While the blockchain has come to notoriety as the foundation of cryptocurrency management, its potential is far greater as it can be used as a method of storing information and transfer of all types of assets. One potentially interesting application is what is called crypto-equity or crypto-securities, the idea that the recording of ownership and transfer of assets like shares in a company could be handled by blockchain technology. This application has the potential to revolutionise models like equity crowdfunding which tend to have relatively large amounts of administration effort relative to the size of individual investments being made. These crypto-shares could be issued by a company, would have the same rights as regular shares and would appreciate and depreciate in the same way depending on the supply and market demand for the shares.
An early adopter of this is US online retailer Overstock which is planning to issue €25m in securities using the blockchain. CEO Patrick Byrne believes that using this technology and the clarity it has in relation to real-time ownership of shares can overcome some of the less scrupulous activities involved with trading securities currently.
Others innovating in this space with more of a startup focus are Swarm, Koinify and Lighthouse, three decentralised crowdfunding platforms that allow companies to create their own coins whose ownership and trading are tracked using the blockchain. In these models a company incorporates by creating a virtual currency or coin and then issues these coins in the same way that a company might currently issue shares. The coins are easily tradable for other virtual currencies and appreciate or depreciate in value depending on the company's fortunes.
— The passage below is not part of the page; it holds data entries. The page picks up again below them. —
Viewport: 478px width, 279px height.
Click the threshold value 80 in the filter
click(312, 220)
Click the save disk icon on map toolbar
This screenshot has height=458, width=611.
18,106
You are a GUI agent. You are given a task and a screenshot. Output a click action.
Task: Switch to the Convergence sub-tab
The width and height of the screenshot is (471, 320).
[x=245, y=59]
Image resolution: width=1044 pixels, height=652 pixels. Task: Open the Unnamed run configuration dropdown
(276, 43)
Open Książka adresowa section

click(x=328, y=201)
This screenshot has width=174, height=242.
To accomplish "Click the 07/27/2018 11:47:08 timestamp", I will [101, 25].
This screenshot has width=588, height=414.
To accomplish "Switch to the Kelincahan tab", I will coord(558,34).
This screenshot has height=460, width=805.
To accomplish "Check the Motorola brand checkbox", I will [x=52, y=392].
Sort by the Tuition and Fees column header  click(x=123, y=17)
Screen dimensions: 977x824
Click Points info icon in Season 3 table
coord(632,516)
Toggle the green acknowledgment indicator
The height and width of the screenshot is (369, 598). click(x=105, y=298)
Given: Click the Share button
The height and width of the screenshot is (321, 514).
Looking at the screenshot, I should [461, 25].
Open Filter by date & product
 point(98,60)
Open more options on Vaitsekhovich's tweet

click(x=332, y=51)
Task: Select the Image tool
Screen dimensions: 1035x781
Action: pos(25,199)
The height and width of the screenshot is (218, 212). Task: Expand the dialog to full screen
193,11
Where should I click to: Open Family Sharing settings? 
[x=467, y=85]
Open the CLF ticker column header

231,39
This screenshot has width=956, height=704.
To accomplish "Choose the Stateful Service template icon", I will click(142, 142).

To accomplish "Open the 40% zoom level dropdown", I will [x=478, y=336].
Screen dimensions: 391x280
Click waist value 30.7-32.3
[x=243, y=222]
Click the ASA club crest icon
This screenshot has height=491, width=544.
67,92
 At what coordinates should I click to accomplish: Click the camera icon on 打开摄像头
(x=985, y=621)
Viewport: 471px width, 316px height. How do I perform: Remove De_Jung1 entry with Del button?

A principal benefit of this type of share issue is that the associated administrative costs (like that of issuing share certificates) are considerably less, allowing for investors to make smaller investments. So while currently, some equity crowdfunding sites have minimum investment amounts of £10, this could facilitate even smaller investments. However issuing securities in this way faces regulatory challenges such as the current requirement to keep track of shareholders in a shareholder registry and thus most sites offering these functions are currently unregulated.
Cryptocurrencies and the technology underpinning them face many challenges and a long road before they become part of people’s everyday lives, but as they grow in prevalence, online, crowd-based funding models seem a natural fit.
Its not hard to see why large international crowdfunding sites would choose to offer Bitcoin or some other cryptocurrency as their payment medium of choice, cutting out payment fees and facilitating funding in a common currency for backers in multiple countries.
Equally, as crowdfunding and peer-to-peer lending have allowed retail investors to access asset classes and investment opportunities previously unavailable for them, platforms will be incentivised to effectively facilitate investors with less capital overall to invest or to achieve higher levels of diversification. A system where small amounts of equity of can be attained without significant amounts of red tape and allowing for efficient record keeping of high volumes of shareholders and trades would also provide significant value to investors and companies alike. Securities relying on the blockchain may therefore move from the margins to becoming much more mainstream.